Reference: nectargan.scheduling.schedules

These are easy to use, but a little complex to understand at first, so let's start slow with...

What is a Schedule function?

Just a simple Python function which itself describes a simple time-dependent mathematical function. A schedule function has two things passed to it as input arguments any time it is evaluated:

  1. An epoch value. This is used to define the sample point for the function.
  2. A Schedule object (see here for more info).

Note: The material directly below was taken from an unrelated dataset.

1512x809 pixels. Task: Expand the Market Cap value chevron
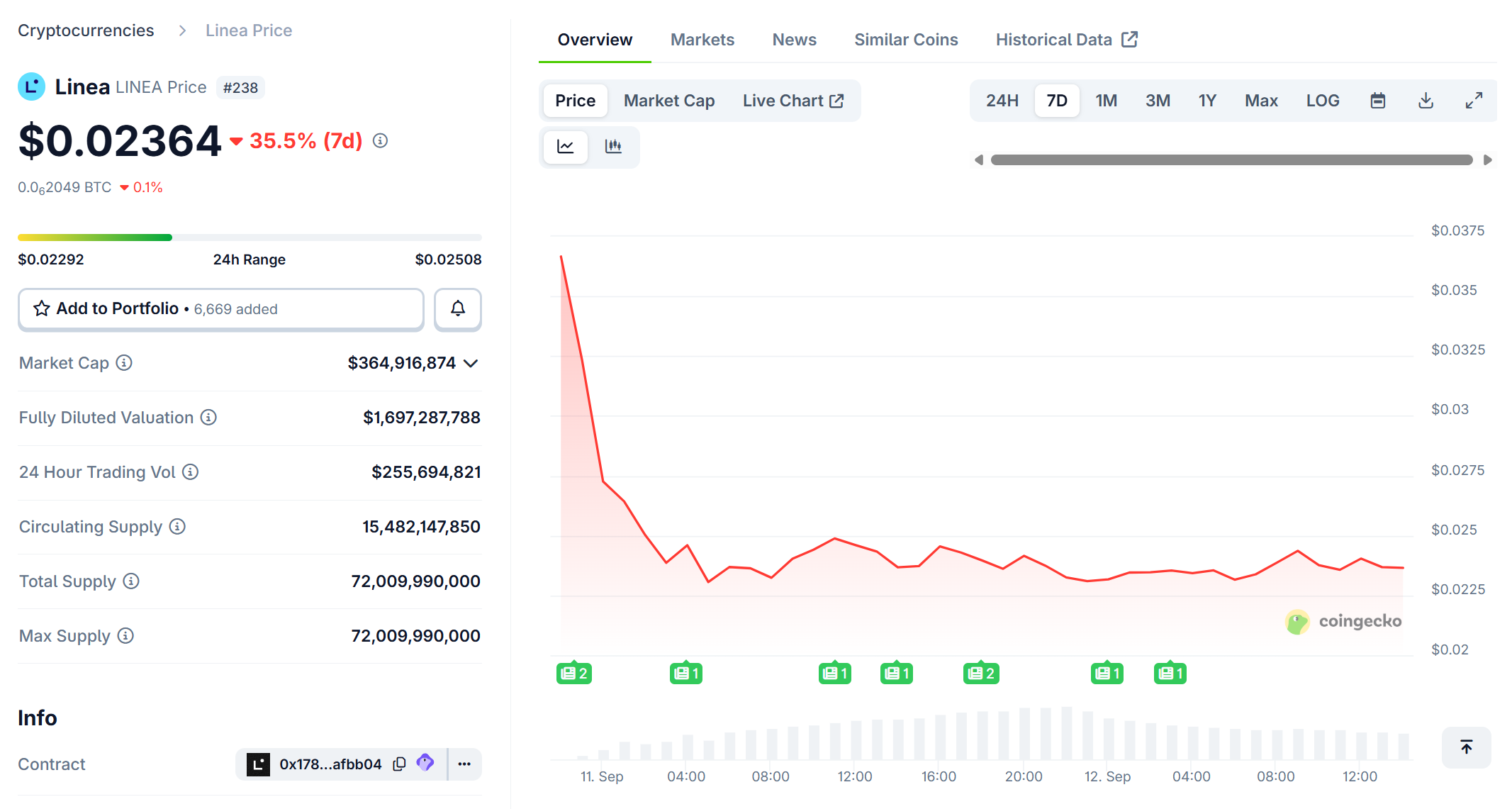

Schedule functions can be broken down into a few parts: 1. An initial value. 2. A target value. 3. A start epoch, until which the initial value will be returned. 4. An end epoch, after which the target value will be returned.

So, up until the input epoch passed to the schedule function is equal to the start epoch, the schedule function returns the initial value. Then, in the epochs between the start and end epoch, the schedule function interpolates from the initial value to the target value. And finally, in the epochs after the end epoch, the function returns the target value.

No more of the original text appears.